24 Fév 23 Taste – ‘Taste EP’
Ep / Autoproduit / 24.02.2023
Cold wave – electro punk
Fin novembre 2022, Taste présentait son premier single, Shame Game, et montrait de quelle manière les deux musiciens et producteurs français Yan Wagner et Alexandre Berly – alias La Mverte – allaient se servir de ce nouveau projet pour fusionner l’électro pop de l’un avec la synth wave plutôt sombre du second, en saupoudrant le tout d’influences rock plutôt bienvenues. Accompagné d’un clip ludique et ironique dans lequel des images du gratin de la musique populaire de ces soixante dernières années se voyaient affublées d’une bouche grotesque mimant les paroles, ce morceau fondateur alternait les couplets marqués par la noirceur d’une forme d’EBM avec des refrains aux accents plus pop, rappelant l’efficacité troublante des Love Songs With A Kick de l’excellent David Shaw (sur le label duquel, d’ailleurs, officie La Mverte). Les deux autres singles publiés depuis, Bang Bang Bang et Day Of The Low-Cost, confirmaient que l’identité musicale du groupe se forgeait dans cette ambiguïté, révélant par là même tout le talent et l’intelligence de ses deux fondateurs, capables d’articuler leurs propres particularités afin que chacune d’entre elles se voit nuancée et réorientée dans leur confrontation.
Vient à présent l’heure de l’EP inaugural qui présente deux nouveaux titres en plus de ceux déjà sortis. Taste y affirme un éclectisme musical soufflant sans cesse le chaud et le froid, en variant les genres sans jamais se perdre. Après tout, le nom du groupe l’annonce bien, en musique comme dans n’importe quel art, tout est affaire de goût, or, comment celui-ci se forme-t-il sinon par l’accumulation des expériences, que l’on s’efforcera patiemment de comparer pour finalement les ordonner d’une manière singulière ? Le goût de Yan Wagner et La Mverte, c’est celui, bien sûr, de la musique électronique, mais également le psychobilly de Bang Bang Bang et de Gumball Gary, auquel s’ajoute une voix qui rappelle le Iggy Pop de Zombie Birdhouse ; c’est aussi le Krautrock – et la transmutation funky que Devo lui faisait opérer- sur le formidable Day Of The Low-Cost qui, d’une manière assez excitante, bifurque soudainement du côté du Bowie de Lodger ; et ce sont finalement les guitares à la limite de l’indus qui, régulièrement, donnent de la puissance aux morceaux tout en étant contrebalancées, en filigrane, par des insertions pop assurant la légèreté du tout.
Mais ce petit jeu des références ne saurait masquer l’essentiel : à savoir que Taste est un groupe anguille qui ne cesse de glisser entre les doigts de la critique, résistant à la tentation qu’aurait celle-ci de le ranger définitivement dans une chapelle musicale.
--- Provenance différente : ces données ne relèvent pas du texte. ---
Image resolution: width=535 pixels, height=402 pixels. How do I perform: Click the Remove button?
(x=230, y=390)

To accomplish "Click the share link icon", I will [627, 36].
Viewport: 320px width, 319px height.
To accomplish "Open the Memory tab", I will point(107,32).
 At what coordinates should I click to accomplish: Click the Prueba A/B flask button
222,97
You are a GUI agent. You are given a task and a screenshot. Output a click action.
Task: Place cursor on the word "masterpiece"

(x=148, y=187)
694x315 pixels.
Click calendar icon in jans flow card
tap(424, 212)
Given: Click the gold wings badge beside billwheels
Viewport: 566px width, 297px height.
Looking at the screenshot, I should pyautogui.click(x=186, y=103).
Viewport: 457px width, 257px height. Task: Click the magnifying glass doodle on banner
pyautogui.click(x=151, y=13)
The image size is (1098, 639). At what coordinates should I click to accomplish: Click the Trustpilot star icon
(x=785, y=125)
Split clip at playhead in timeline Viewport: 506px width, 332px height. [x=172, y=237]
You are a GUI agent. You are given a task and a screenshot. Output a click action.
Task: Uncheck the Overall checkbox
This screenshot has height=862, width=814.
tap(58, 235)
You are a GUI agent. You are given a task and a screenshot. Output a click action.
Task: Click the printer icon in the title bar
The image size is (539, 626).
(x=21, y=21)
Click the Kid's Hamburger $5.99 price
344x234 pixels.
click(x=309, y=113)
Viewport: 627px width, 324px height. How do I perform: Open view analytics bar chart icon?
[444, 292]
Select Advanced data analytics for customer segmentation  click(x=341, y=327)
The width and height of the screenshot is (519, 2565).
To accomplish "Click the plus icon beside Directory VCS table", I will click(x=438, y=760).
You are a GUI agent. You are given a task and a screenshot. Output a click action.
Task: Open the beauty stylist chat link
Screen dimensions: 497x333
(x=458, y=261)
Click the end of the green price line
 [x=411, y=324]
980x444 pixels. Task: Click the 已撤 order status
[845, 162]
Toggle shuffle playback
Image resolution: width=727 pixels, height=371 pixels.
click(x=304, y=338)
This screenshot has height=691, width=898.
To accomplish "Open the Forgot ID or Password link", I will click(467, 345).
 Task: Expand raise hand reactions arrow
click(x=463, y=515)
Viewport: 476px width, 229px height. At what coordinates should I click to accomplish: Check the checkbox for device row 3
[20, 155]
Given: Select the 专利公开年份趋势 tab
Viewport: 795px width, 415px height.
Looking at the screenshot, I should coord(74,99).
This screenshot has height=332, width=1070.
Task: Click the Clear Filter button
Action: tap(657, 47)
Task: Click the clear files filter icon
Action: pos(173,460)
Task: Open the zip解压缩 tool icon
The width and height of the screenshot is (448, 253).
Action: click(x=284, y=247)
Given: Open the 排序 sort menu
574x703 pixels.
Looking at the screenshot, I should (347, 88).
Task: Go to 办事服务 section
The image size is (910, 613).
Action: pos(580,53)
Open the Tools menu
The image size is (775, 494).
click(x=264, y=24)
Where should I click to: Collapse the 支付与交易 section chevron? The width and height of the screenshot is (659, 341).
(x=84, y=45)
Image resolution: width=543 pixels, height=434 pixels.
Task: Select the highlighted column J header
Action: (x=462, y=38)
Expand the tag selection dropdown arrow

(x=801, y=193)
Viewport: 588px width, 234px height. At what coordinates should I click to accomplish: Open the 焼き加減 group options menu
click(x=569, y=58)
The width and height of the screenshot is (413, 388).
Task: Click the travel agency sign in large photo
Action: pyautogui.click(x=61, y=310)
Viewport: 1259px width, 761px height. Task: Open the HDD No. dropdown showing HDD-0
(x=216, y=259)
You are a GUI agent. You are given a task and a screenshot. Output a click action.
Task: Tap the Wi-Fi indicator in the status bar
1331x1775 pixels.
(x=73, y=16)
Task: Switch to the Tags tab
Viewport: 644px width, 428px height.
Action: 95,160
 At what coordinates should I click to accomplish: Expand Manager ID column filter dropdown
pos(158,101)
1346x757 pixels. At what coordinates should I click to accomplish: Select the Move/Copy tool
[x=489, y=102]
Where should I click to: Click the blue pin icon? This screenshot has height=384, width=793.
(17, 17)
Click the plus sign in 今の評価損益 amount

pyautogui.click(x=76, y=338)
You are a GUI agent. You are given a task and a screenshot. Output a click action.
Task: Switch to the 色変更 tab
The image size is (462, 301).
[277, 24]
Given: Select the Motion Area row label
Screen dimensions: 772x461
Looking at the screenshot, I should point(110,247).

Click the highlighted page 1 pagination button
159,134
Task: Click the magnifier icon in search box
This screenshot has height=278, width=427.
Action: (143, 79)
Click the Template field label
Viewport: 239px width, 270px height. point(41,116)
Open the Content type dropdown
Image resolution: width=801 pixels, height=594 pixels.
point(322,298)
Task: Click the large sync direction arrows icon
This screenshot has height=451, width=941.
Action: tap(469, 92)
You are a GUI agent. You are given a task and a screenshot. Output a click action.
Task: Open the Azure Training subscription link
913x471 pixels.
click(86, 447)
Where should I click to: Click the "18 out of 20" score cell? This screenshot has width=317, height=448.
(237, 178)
Cette attitude esthétique s’inscrit clairement dans la pratique du détournement qui, en créant un carambolage des styles et des genres, assure entre ceux-ci des connexions fluides et imprévues, permettant ainsi à l’auditeur de se réjouir de l’effet de surprise permanent et de s’affranchir du sérieux qui dérive inévitablement de la tendance à tout catégoriser rigoureusement. Au niveau visuel, d’ailleurs, Taste reconduit cette pratique pour l’artwork de ses différents singles, puisqu’on y voit des détournements de logos de grandes enseignes ou de pochettes d’albums cultes. De ce point de vue, le duo reprend à son compte les fondamentaux de l’art contemporain – et du situationnisme en particulier – en jouant avec les codes du marketing publicitaire pour mieux le subvertir. La réussite de cet EP malin et séduisant tient ainsi dans sa capacité à faire danser tout en jetant le trouble, ce qui est le meilleur moyen de transformer le divertissement en expérience libératrice.